Edgar, vidéo-entrepreneur
J’ai rencontré Edgar à la sortie d’une station service, je levais le pouce et il s’est arrêté, même si on ne visait pas le même endroit. Nos chemins devaient se séparer à Kaunas, je partais vers le sud et lui filait sur la côte. Mais une bonne conversation vaut parfois plus qu’un itinéraire et j’étais partant pour 200 bornes de plus avec Edgar, lancé sur son histoire et sur la Lituanie.

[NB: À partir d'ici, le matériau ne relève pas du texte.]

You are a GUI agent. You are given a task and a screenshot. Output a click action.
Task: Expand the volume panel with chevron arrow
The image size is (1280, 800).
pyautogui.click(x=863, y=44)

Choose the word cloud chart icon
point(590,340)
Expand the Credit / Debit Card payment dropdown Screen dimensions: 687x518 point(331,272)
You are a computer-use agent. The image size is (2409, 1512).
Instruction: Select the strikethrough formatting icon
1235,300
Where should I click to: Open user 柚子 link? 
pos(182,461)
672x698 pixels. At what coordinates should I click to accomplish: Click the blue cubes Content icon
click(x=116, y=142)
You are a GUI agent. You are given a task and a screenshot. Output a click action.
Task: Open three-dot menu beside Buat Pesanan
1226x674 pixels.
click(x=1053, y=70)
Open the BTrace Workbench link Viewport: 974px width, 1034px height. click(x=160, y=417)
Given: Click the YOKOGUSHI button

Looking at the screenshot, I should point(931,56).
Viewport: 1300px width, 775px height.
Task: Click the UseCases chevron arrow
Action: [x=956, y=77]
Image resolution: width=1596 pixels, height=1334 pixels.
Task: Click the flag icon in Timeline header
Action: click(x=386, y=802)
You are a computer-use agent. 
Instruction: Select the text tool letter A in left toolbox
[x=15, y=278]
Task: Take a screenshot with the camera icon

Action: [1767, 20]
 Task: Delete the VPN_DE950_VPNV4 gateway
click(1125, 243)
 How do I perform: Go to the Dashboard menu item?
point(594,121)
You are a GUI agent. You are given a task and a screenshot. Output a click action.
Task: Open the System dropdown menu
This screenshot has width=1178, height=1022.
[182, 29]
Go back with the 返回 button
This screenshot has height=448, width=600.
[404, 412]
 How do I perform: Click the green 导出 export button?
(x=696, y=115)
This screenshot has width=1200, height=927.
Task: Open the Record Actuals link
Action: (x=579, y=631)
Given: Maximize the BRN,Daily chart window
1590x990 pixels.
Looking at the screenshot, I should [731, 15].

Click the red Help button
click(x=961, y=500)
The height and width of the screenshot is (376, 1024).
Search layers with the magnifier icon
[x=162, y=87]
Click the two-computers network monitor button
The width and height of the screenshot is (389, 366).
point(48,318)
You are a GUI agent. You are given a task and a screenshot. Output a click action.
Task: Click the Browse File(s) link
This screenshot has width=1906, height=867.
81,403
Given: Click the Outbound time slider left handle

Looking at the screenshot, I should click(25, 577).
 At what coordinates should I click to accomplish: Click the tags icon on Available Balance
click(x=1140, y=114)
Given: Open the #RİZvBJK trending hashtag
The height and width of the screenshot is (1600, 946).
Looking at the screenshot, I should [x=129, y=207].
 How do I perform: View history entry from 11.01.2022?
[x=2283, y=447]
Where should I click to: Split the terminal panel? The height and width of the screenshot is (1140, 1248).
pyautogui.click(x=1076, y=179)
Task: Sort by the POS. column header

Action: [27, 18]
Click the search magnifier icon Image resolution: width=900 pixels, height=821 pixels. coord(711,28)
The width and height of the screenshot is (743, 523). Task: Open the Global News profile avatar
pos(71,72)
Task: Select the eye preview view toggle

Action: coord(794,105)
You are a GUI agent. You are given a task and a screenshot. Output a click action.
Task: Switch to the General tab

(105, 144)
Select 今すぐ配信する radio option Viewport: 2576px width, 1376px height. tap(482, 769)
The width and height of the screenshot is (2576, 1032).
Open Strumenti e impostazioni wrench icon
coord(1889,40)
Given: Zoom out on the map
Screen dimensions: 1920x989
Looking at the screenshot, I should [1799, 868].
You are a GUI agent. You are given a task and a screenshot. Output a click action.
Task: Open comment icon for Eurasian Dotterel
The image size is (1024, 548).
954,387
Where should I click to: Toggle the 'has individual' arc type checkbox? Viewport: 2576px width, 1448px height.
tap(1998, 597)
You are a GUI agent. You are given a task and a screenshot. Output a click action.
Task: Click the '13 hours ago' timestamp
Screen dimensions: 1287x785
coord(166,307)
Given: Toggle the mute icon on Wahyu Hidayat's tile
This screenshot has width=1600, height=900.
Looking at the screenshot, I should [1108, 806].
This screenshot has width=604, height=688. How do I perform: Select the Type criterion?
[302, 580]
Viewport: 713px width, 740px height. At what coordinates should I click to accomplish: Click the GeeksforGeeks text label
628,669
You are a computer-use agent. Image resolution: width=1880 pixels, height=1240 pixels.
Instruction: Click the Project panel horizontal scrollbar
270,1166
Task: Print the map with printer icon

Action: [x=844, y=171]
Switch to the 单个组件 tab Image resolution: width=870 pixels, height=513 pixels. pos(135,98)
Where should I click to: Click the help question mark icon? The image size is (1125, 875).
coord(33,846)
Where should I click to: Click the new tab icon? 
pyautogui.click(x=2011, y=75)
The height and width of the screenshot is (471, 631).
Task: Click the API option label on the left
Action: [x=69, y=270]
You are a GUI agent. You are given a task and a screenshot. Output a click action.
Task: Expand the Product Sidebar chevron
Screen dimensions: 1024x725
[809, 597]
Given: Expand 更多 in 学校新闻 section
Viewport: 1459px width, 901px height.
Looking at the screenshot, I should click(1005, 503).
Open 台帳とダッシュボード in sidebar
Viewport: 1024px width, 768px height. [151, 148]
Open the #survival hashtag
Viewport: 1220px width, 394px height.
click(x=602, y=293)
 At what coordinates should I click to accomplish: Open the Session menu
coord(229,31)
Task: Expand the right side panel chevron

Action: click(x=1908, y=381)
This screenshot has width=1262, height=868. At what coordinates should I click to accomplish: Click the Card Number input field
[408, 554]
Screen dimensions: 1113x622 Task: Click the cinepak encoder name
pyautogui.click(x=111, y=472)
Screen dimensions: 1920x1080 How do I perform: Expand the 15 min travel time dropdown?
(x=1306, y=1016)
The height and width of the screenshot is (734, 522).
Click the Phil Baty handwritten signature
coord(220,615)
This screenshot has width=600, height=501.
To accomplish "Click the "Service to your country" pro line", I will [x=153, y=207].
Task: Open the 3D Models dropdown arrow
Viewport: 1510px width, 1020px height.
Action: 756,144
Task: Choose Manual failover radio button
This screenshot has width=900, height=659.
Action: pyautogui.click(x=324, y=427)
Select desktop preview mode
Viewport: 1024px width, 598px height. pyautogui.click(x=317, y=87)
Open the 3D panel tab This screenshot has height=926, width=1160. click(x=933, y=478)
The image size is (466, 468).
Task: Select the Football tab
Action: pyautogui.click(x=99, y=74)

On a roulé jusqu’à Klaipéda, sur la Baltique, Edgar devait rencontrer quelqu’un pour son boulot : installer des caméras dans les salles de classe. Le projet a commencé il y a deux ans, imaginé trois ans plus tôt, avec un copain de l’université, pour trouver une solution à la violence qu’ils avaient vécu étant élèves et que constate encore aujourd’hui sa mère, institutrice. Dans les 12 écoles mises sous surveillance vidéo, la violence a diminué, “Quand ils savent qu’ils sont filmés, les mômes se contrôlent“. Ils ont beaucoup réfléchi avant d’opter pour la solution Big Brother et ils ne font pas forcément l’unanimité dans le primaire. Mais ils se sont lancés et aujourd’hui l’équipe compte 23 personnes. C’est ça son truc à Edgar: piocher dans sa Lituanie quelque chose qui ne tourne pas rond, trouver une idée, y réfléchir nuit et jour avec des compagnons de brainstorm et se lancer. Oser c’est 80% du succès, me dit-il en citant un acteur dont il a oublié le nom. C’est aussi comme ça qu’il compte entreprendre à nouveau aujourd’hui. Cette fois, le constat est qu’en Lituanie les vêtements sont trop chers pour les 600 euros de revenu moyen et que les gens pourraient les dépenser pour des choses plus importantes, “les vêtements aujourd’hui, ça devrait être comme l’eau ou l’air, presque gratuit“. Et pour ça, il compte une fois de plus sur les nouvelles technologie qu’il maitrise. L’idée: développer un programme qui prend les mensurations des gens à partir de n’importe quelle caméra et qui les envoit directement à l’usine pour produire sur mesure. Puisque la coupe est parfaite, pas de possibilité d’échange et des commandes en dix exemplaires pour faire des économies d’échelle. Le but est de tirer les prix du marché vers le bas et de rendre aux gens leur pouvoir d’achat pour des choses plus essentielles. Monter une entreprise de textile c’était aussi l’oeuvre de son père dont il garde un souvenir teinté d’admiration. Les projets d’Edgar sont une combinaison de sensibilité, de pragmatisme et d’une envie de faire qui l’emporte sur les doutes et le qu’en dira-t-on.
Avant de couper le moteur, il m’invite à partager la meilleure soupe qu’il ait avalé en Lituanie dans un restau chinois au premièr étage d’un centre commercial de la banlieue de Klaipeda. Thanks for the ride, vraiment.